By Raphael Satter
(Reuters) – The United States has offered to exclude from President Donald Trump’s executive order transactions that involve TikTok employees and contractors performing “their regular job duties and responsibilities,” according to a court document filed late Monday, granting a reprieve from his sell-or-die demand.
Trump’s Aug. 11 order banned ByteDance from operating in the United States by Sept. 20 if it does not sell the popular app before then. The directive is being challenged by the company in court even as it scrambles to finalize a partnership with software company Oracle Corp
Separately, an employee of TikTok, Patrick Ryan, has sued the government in California, saying the order was unconstitutional and that it unfairly stripped TikTok employees of their wages.
Ryan’s request for a restraining order against the Trump administration was due to be argued Tuesday, but in a letter sent Monday evening a lawyer for the Department of Justice offered to have Department of Commerce officials not interpret Trump’s executive order “in a manner which would prohibit the payment of wages and/or salaries to Plaintiff or any other employee or contractor of TikTok.”

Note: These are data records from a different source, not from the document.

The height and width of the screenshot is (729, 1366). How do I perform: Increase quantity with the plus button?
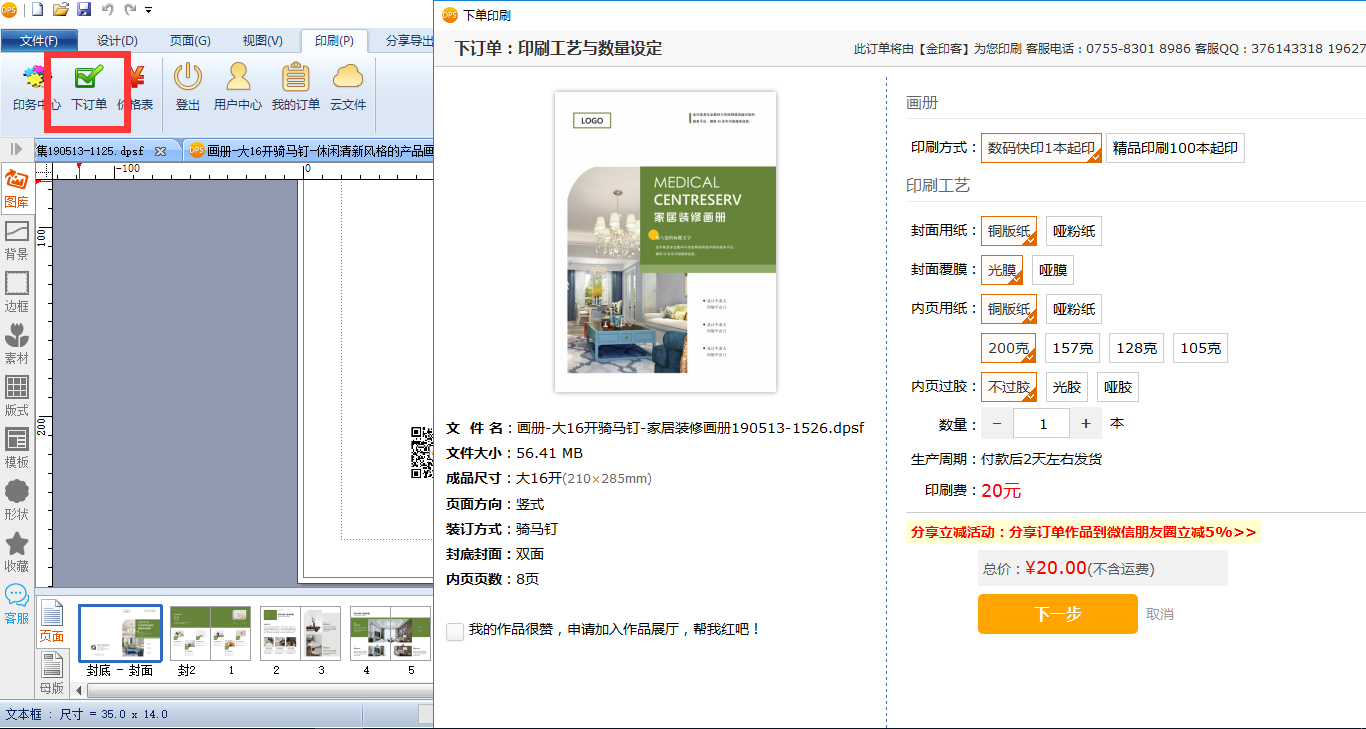[x=1086, y=424]
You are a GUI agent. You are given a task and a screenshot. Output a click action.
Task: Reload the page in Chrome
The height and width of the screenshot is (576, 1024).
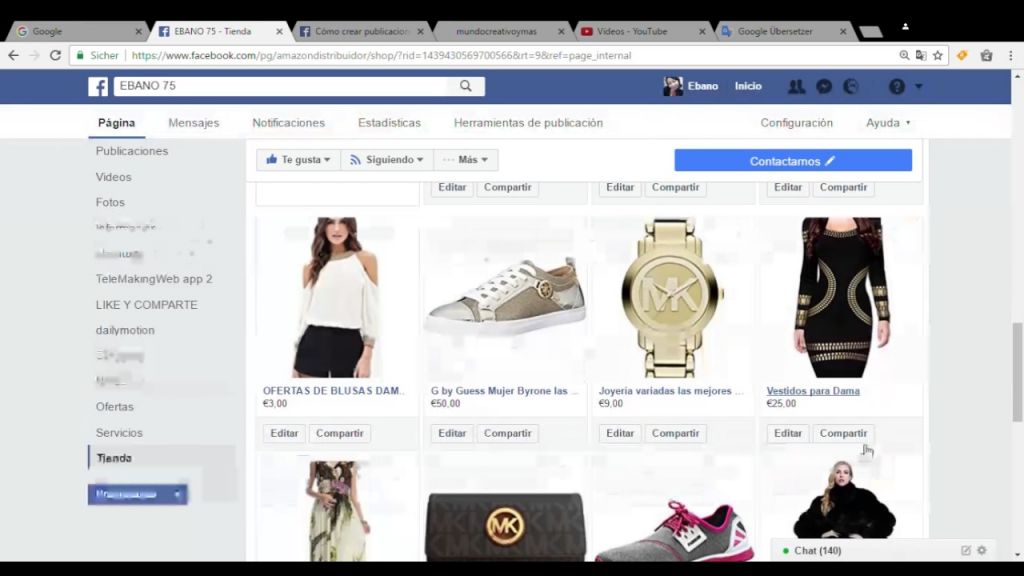[x=56, y=56]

The Commerce department has been given 45 days to define which transactions would be blocked by the order.
Ryan’s lawyers said that they had dropped their bid for restraining order but that the lawsuit would continue.
“We are confident that the remaining issues in this case also will be litigated fully to a successful conclusion, which will be the striking of the Executive Order as an unconstitutional overreach by this U.S. President,” said John D. Lovi, Ryan’s lawyer at the New York-based Blackstone Law Group.
The Department of Justice, the Department of Commerce did not immediately return messages seeking comment. TikTok declined comment.